-- BEGIN TEXT EXTRACT --

Sheriffs are an exception to the general rule above. In almost all states, the county sheriff is an office authorized by the state constitution. As such, the sheriff is answerable only to the voters of the county he or she serves. In some cases, sheriffs have been voted back into office despite federal convictions for various offenses.

In Hawaii, the sheriff’s division is a part of the Department of Public Safety. Alaska has no counties, and thus no county sheriffs (Alaska State Troopers provide law enforcement services where no local police department exists). Connecticut eliminated the constitutional office of sheriff in 2000 in response to a series of corruption scandals. Because the office of county sheriff was written into the state constitution, a constitutional amendment was required. By a margin of almost two to one, voters in Connecticut eliminated the office of sheriff, transferring its duties to the existing Judicial Department and to a newly created office of marshal, who were to be overseen by a State Marshals Commission.

As a rule, when agencies are underperforming or malfunctioning in the eyes of their political constituents, the most common response is to replace the chief (by whatever title). The old “Chief for Life” convention is largely gone, replaced by a renewable contract for fixed terms, usually between 3 and 5 years (Mastrofski 2002). Since most chiefs serve at the pleasure of the administrative unit (whether an individual or a board), the contract preserves their property right, but not their tenure: a severance agreement must be reached if the chief is dismissed for political reasons, such as a change of mayor or board, though a dismissal for cause usually voids the contract.

It is a commonplace in law enforcement that if a chief leaves for another post or retirement when an agency is performing well, her replacement will come from within the department. If there is dissatisfaction with the overall performance of the agency, a replacement will be chosen from outside, with a mandate to institute organizational change.

Even if that perception is based on a generally reliable fact pattern, it overestimates the effectiveness of the chief executive. Like replacing the coach of a losing team, the malfunctioning players remain. If the problems of the organization stemmed from defective leadership, a new approach from the top position may very well turn performance around. If the root problem is an entrenched cultural one, change will be more difficult to achieve. Incompetence can be addressed by the infusion of new leadership and training resources; malevolent or self-serving cultures are more difficult.

In some instances, police agencies are simply disbanded, though that is much easier to do for smaller jurisdictions than larger cities. Scandal is often not the reason, though it has accounted for some instances. Budget difficulties are more often the reason, sometimes complicated by a desire to eliminate union rules or defined-benefit pension obligations, as is alleged in the 2012 elimination of the Camden (NJ) Police Department.

When such instances occur, law enforcement duties are transferred to another agency. Camden is incorporating with the county police; many small towns contract with their county’s sheriff’s office or rely upon State Police for the infrequent problems that arise. Contract cities are relatively common in the American Southwest, with Sheriff’s Departments providing a specific number of hours or standard police presence, in addition to emergency responses and criminal investigations as needed.

-- END TEXT EXTRACT --
-- BEGIN RECORDED DATA --

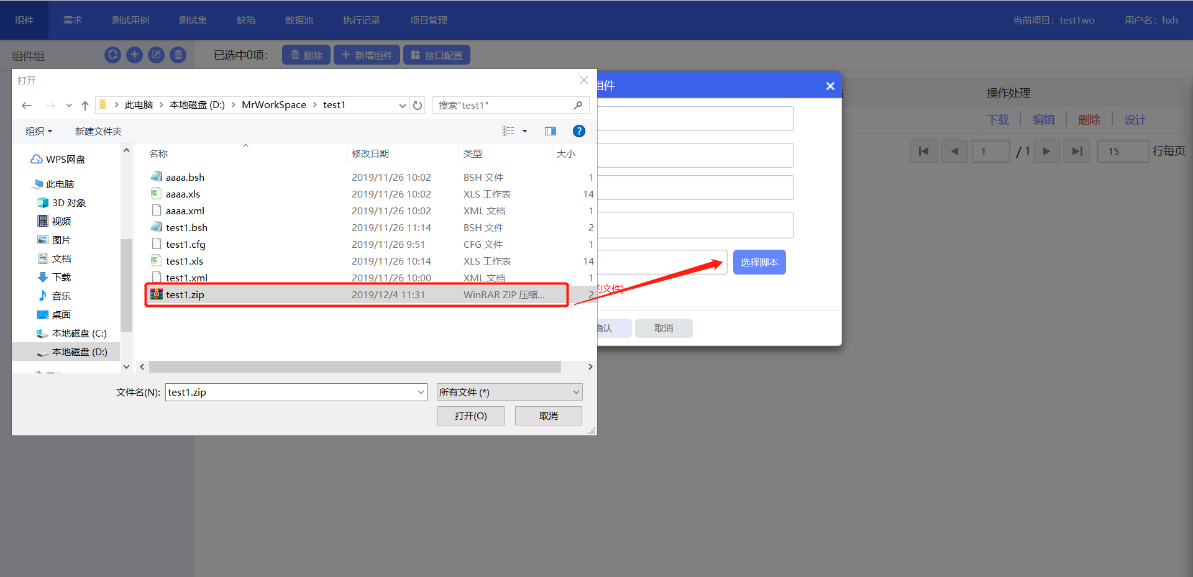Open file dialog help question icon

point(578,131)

-- END RECORDED DATA --
-- BEGIN RECORDED DATA --

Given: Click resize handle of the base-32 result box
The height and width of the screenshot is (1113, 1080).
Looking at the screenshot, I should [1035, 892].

-- END RECORDED DATA --
-- BEGIN RECORDED DATA --

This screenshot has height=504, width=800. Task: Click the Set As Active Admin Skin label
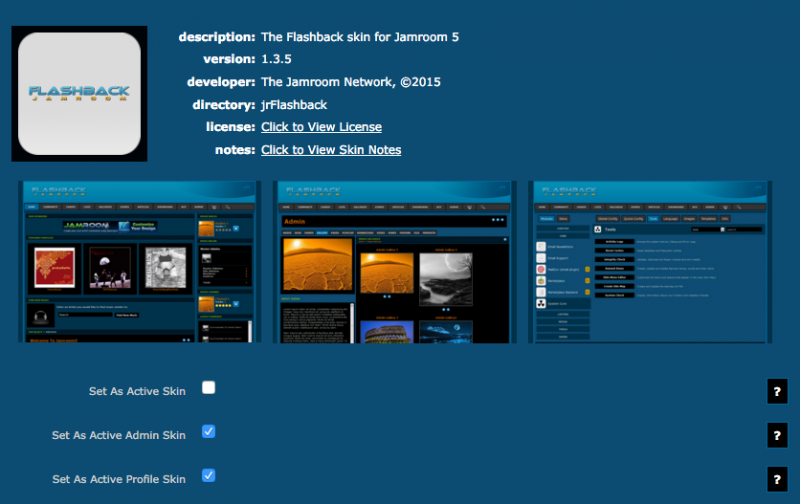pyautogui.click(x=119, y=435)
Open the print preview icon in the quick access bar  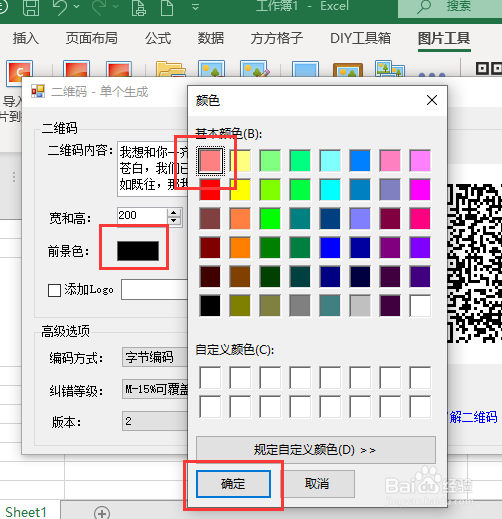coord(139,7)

-- END RECORDED DATA --

SET TASKS:
A – Answer these questions using the passage on sheriffs and police agencies:
(i) In what year did Connecticut eliminate the constitutional office of sheriff?
(ii) How long are the fixed terms of the renewable contracts that replaced the "Chief for Life" convention?
(iii) Which police department's 2012 elimination is mentioned?
B – Reproduce the passage on sheriffs and police agencies word for word, from "As a rule, when" to "voids the contract.".
C – Carry on the passage on sheriffs and police agencies, picking up after its final sentence.

RESPONSES TO THE EXERCISE:
A –
(i) 2000
(ii) Usually between 3 and 5 years
(iii) The Camden (NJ) Police Department

B –
As a rule, when agencies are underperforming or malfunctioning in the eyes of their political constituents, the most common response is to replace the chief (by whatever title). The old “Chief for Life” convention is largely gone, replaced by a renewable contract for fixed terms, usually between 3 and 5 years (Mastrofski 2002). Since most chiefs serve at the pleasure of the administrative unit (whether an individual or a board), the contract preserves their property right, but not their tenure: a severance agreement must be reached if the chief is dismissed for political reasons, such as a change of mayor or board, though a dismissal for cause usually voids the contract.

C –
Accreditation

The agency-level articulation of professionalism is embodied in a set of national standards articulated by the Commission on Accreditation for Law Enforcement Agencies (CALEA). Using an accreditation model similar to that used in higher education, CALEA promulgates “gold standard” sets of agency requirements across a broad spectrum of issues, from rules and regulations to equipment, training, personnel standards, bona fide occupational standards for specialty positions, and others (CALEA n.d.). CALEA specifications are tailored to meet the different situations found in the broad range of law enforcement agencies, including size and available resource. After revising their operations and documenting the results, agencies apply for an independent evaluation of their adherence to these standards.

Accreditation is an attempt to formalize legitimacy of police operations and is often offered as a hypothetical defense against liability. Whether it actually serves that purposes remains an open question; few serious challenges have been mounted. The national accreditation process has also been criticized as time-consuming and expensive. The latter condition has led to the creation of state-level accrediting bodies (see, e.g., California CALEA n.d.).

Citizen Oversight

At the local level, dissatisfaction with the organization’s internal controls may give rise to a call for citizen review of complaints. When this occurs, the cause is often not dissatisfaction with overall results but with a perceived lack of effective action taken against malfeasant officers (Skogan and Frydl 2004, pp. 202–204).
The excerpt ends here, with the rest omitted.